A cigarra obedeceu, [...] Veio a formiga espiar quem era. [...] Emília a
agarrou pela perna seca e a puxou para fora.
- Chegou tua vez, malvada! Há mil anos que a senhora me anda a
dar com essa porcaria de porta no focinho das cigarras, mas chegou o dia da
vingança. Quem vai levar porta no nariz és tu, sua cara de coruja seca!
E voltando-se para a cigarra:
- Amor com amor se paga. Eu seguro a bruxa e você malha com a
porta no nariz dela. Vamos!
A cigarra cumpriu
a ordem, e tantas portadas arrumou no nariz da formiga, que a pobre acabou
pedindo socorro ao Senhor de La Fontaine, seu conhecido a longo tempo.
O fabulista interveio.
- Basta, bonequinha! – disse ele. A formiga já sofreu a sova
merecida. [...]
Emília soltou a formiga surrada, que lá se foi para o fundo do
formigueiro com o nariz deste tamanho e mais tonta do que se tivesse bebido
um cálice de formicida. (LOBATO, 1959, p.258-259).
Considerações
finais
Neste
estudo procurou-se unicamente apontar a influência do pensamento de
Rousseau na obra infantil de Monteiro Lobato, embora se possa também supor
que Emília seja uma versão masculina de Emílio, paródia lobatiana que
busca, para além do intertexto, da ironia, da sátira ou da alusão, uma
continuidade, uma reorganização do passado, assinalando “o desejo de por a
‘refuncionar’ essas formas” (HUTCHEON, 1989, p.15, grifo do autor). Mas a
paródia é outro caso, legado a outros estudos.
Aqui,
o objetivo foi mostrar que cerca de cento e cinqüenta anos depois, as
idéias e ideais de Rousseau estavam, na obra de Lobato, tão “vivos” quanto
o Visconde de Sabugosa depois de solto do pé do pássaro roca por um tiro do
Barão de Münchhausen, que cortou a corda que o prendia, fazendo-o cair ao
mar:
- Você esqueceu de despedir-se do Visconde, Pedrinho! Ele
também é gente... [...]
- Que idéia! Pois o Visconde não morreu, Emília?
- Morreu mas não acabou ainda! – replicou a boneca correndo na
direção dele com o resto do Visconde na mão.

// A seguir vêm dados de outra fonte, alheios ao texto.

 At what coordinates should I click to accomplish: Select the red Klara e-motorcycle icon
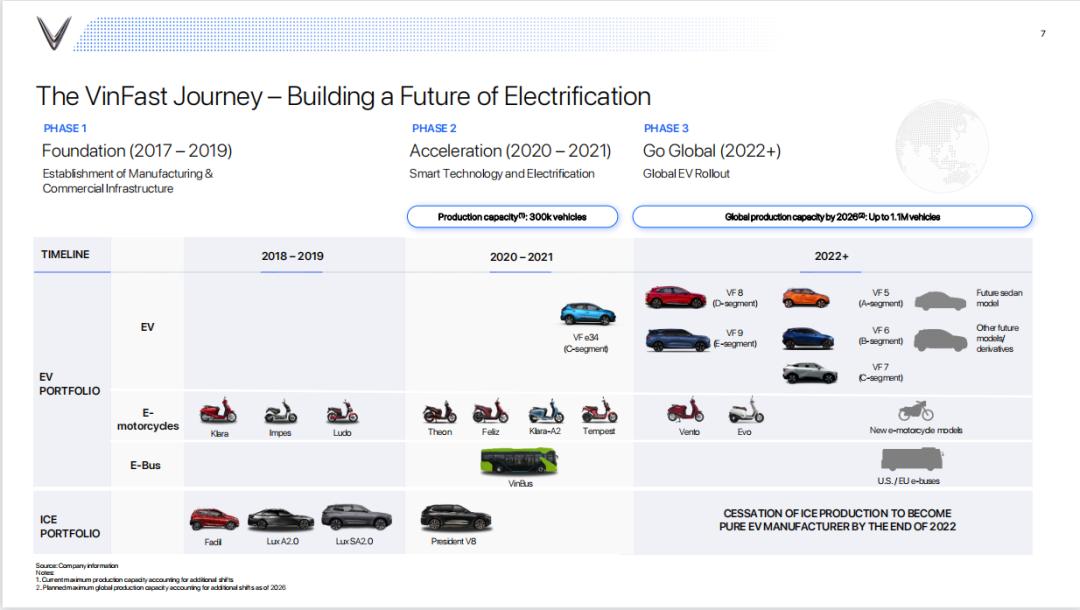[218, 410]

Despeça-se deste toco, que é
bem capaz de virar gente outra vez. (LOBATO, 1959, p. 296).
Assim como o
Visconde “virou gente outra vez” tantas vezes quantas foi destruído, por
algum motivo, nas narrativas infantis lobatianas, Rousseau é
“revivescido” – tomando um temo emprestado de Octavio Paz - pelo autor brasileiro, por meio de suas
idéias e seus ideais, muitos deles “transmitidos” pelos personagens que
participam das Reinações de Narizinho.
Referências
ABRAMOVICH
Fanny. Lobato de todos nós. In: DANTAS, Paulo (Org.) Vozes do tempo de
Lobato. Brasil: Traço, 1982, p.145-157.
MARINHO, João Carlos. Conversando de Lobato. In: DANTAS, Paulo
(Org.) Vozes do tempo de Lobato. Brasil: Traço, 1982, p.181-193.
Notas
(1) Em entrevista a Fanny Abramovich, publicada parcialmente no
artigo Lobato de Todos Nós, na obra organizada por Dantas (1982, p.
155) Vozes do Tempo de Lobato, em
comemoração aos 100 anos de nascimento do autor brasileiro.